Vector Symbolic Architectures

Monday, July 25, 2005

Interesting papers at ACL

Hal Daume III posts at Machine Learning (Theory) a list of interesting papers from ACL 2005, which appear to have much to do with learning structure (which is as would be expected - a machine learning person reporting from a language conference). Here is what he posted:


David Chiang, A Hierarchical Phrase-Based Model for Statistical Machine Translation. (Best paper award.) This paper takes the standard phrase-based MT model that is popular in our field (basically, translate a sentence by individually translating phrases and reordering them according to a complicated statistical model) and extends it to take into account hierarchy in phrases, so that you can learn things like “X ’s Y” -> “Y de X” in chinese, where X and Y are arbitrary phrases.
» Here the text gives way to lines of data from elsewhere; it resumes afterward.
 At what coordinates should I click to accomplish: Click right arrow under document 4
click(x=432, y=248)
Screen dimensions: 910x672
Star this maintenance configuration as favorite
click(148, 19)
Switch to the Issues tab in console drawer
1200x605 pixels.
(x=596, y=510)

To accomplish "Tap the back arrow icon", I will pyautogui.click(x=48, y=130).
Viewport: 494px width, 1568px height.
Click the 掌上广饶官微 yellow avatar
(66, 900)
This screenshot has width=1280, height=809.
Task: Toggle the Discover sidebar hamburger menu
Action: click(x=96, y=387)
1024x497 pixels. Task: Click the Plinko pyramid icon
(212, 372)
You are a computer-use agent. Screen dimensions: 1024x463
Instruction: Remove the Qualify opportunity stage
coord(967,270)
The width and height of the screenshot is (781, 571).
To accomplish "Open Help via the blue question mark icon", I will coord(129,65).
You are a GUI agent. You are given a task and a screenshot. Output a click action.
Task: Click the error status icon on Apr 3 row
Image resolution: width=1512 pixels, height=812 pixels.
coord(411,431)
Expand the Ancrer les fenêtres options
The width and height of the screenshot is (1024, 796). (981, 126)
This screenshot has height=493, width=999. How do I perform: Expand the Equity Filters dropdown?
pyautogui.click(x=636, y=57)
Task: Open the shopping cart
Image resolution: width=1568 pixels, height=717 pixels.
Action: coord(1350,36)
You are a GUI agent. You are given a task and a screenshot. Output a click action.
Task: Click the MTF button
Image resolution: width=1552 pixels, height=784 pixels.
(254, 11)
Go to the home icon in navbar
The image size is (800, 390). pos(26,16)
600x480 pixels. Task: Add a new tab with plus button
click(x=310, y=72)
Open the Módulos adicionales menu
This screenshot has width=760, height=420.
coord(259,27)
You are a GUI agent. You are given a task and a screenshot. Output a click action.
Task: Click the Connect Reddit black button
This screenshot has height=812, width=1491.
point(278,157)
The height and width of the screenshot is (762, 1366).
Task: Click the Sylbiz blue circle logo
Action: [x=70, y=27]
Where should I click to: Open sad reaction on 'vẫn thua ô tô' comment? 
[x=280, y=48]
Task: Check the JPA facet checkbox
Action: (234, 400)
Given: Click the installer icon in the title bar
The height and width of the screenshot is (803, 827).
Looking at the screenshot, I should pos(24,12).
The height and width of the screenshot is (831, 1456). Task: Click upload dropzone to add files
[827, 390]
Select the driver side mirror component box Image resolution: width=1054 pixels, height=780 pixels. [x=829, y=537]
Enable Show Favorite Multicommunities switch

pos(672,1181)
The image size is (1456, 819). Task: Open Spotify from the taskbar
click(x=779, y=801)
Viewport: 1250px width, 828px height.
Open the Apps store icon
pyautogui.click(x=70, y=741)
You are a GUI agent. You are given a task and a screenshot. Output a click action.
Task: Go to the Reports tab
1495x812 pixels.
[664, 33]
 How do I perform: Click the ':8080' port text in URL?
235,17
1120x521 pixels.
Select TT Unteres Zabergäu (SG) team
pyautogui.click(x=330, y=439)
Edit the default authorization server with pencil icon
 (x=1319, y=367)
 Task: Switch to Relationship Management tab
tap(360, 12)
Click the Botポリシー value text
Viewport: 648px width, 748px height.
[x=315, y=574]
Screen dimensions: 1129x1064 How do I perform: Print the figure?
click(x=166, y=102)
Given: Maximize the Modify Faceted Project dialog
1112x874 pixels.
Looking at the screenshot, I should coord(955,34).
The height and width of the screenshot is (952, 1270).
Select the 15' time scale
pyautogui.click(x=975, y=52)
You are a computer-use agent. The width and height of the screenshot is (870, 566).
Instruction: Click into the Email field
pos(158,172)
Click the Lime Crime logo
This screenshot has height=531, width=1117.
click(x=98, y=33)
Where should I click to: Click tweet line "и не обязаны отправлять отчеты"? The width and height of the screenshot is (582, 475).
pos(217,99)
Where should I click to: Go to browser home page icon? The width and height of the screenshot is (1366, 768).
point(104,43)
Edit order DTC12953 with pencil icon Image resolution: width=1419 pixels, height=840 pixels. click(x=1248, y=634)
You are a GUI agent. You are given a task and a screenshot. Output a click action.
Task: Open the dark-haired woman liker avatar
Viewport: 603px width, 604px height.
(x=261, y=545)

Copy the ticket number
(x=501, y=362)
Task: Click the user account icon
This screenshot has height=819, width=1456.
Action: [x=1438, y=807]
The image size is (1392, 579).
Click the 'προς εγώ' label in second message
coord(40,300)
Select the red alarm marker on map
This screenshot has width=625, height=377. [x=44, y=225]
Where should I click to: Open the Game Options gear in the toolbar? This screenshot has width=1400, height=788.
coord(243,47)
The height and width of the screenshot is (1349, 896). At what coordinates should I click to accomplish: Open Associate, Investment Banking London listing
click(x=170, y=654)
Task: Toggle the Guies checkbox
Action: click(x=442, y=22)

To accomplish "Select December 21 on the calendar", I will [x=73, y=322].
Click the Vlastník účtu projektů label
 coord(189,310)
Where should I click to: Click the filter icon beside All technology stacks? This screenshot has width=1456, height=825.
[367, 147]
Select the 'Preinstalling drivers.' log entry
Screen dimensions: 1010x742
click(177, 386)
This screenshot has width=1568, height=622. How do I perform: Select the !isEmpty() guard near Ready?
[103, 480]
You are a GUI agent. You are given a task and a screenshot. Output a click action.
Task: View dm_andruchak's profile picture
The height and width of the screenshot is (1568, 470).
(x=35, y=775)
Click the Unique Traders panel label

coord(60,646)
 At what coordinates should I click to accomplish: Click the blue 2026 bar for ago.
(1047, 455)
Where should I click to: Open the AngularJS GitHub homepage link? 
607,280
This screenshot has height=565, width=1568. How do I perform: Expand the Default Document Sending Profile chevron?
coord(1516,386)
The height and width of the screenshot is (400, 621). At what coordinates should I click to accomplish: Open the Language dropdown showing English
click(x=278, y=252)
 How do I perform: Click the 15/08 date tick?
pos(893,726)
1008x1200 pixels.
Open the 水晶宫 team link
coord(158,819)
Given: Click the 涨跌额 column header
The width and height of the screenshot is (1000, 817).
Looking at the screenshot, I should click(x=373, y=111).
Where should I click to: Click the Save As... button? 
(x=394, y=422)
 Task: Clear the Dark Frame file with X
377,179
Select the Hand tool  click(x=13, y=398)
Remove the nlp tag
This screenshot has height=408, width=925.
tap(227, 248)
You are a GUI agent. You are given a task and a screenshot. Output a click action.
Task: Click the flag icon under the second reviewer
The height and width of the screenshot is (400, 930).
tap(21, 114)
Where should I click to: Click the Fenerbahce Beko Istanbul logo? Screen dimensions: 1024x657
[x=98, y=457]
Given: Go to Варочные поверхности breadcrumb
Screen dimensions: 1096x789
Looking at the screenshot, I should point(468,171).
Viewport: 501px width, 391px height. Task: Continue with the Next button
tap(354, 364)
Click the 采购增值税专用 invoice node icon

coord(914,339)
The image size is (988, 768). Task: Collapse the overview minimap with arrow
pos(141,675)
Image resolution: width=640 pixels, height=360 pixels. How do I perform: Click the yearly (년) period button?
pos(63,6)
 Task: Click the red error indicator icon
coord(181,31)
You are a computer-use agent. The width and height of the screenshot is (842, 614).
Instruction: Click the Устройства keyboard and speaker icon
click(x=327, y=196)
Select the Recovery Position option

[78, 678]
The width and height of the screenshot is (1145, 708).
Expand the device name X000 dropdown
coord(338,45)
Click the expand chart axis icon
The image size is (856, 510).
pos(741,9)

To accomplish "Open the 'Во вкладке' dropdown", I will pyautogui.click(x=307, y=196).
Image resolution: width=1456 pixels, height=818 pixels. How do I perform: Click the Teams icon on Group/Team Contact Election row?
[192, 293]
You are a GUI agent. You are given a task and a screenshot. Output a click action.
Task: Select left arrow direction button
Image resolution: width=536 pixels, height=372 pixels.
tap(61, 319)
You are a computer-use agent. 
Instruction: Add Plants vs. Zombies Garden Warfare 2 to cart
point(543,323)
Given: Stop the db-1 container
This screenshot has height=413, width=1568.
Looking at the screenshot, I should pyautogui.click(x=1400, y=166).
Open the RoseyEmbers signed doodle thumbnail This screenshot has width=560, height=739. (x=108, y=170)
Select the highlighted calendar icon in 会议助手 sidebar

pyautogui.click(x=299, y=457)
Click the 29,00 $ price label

This takes a step toward linguistic syntax for MT, which our group is working strongly on, but doesn’t require any linguists to sit down and write out grammars or parse sentences.



Rie Kubota Ando and Tong Zhang, A High-Performance Semi-Supervised Learning Method for Text Chunking. This is more of a machine learning style paper, where they improve a sequence labeling task by augmenting it with models from related tasks for which data is free. I.e., I might train a model that, given a context with a missing word, will predict the word (eg., “The ____ gave a speech” might want you to insert “president".) By doing so, you can use these other models to give additional useful information to your main task.


Noah A. Smith and Jason Eisner, Contrastive Estimation: Training og-Linear Models on Unlabeled Data. This paper talks about training sequence labeling models in an unsupervised fashion, basically by contrasting what the model does on the correct string with what the model does on a corrupted version of the string. They get significantly better results than just by using EM in an HMM, and the idea is pretty nice.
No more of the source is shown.